By now, you must have probably heard that the Dell board is supposed to be assembling later this January to figure out how it might reorganize itself to deal with the pile of debt it took on when it acquired EMC in 2015 for 67 billion dollars. Investors in Dell stock naturally will be following this story with great interest.
The speculations began on Friday, and involved a couple of likely scenarios, as well as Dell going public or buying VMware (which I don’t think solves the debt problem). Today, CNBC reported a third alternative that the company could be thinking of a reverse merger where VMware buys Dell.
For what it’s worth, I got in touch with Dell on Friday and was told, as you would expect, that Dell does not respond to hearsay. But one industry insider I spoke with did say this: the company is actually taking all options into consideration, but has not decided anything yet.
The company still purportedly has 46 billion dollars in debt left over from the EMC merger, and as Bloomberg’s Kiel Porter noted, that amounts to 2 billion dollars in interest payments. Under the new tax law, they’ll need to pay considerably more because they lose part of the interest write-off. The interest figure looming in the future is almost certainly what is precipitating this discussion by the Dell board now.
When the deal closed in 2016, the question was how the firm would deal with all of that debt.
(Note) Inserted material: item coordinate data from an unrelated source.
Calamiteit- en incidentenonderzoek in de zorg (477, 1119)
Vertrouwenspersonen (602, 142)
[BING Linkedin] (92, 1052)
The view at the time was that the company would sell out some of the EMC pieces. It did ditch its own software division in July 2016 for 2 billion dollars to Francisco Partners and Elliott Management. It also jettisoned Documentum, the content management company EMC had bought back in 2003 for 1.7 billion dollars, selling out to rival OpenText for an unrevealed price in January 2017. Amazingly, it has kept much of the EMC federation together.
One thought at the time was that Dell, which owns a preponderance stake in VMware, would sell part of those holdings, while still maintaining more than 50% of the stock. It is worth noting that VMware is sold on the stock market as an independent company. That never happened and now we see Dell may in fact want to buy out the rest, or have itself submerged by VMware, which is a smaller company.
It’s imperative to temper all of this because these are just hearsay right now. Michael Dell and his financial backers at Silver Lake Partners have shown that they aren’t afraid of making bold moves. The debt could be the drive for making such a move. So do not be surprised if the company ends up executing on one of these alternatives, or something else that has not reached the rumor mill yet.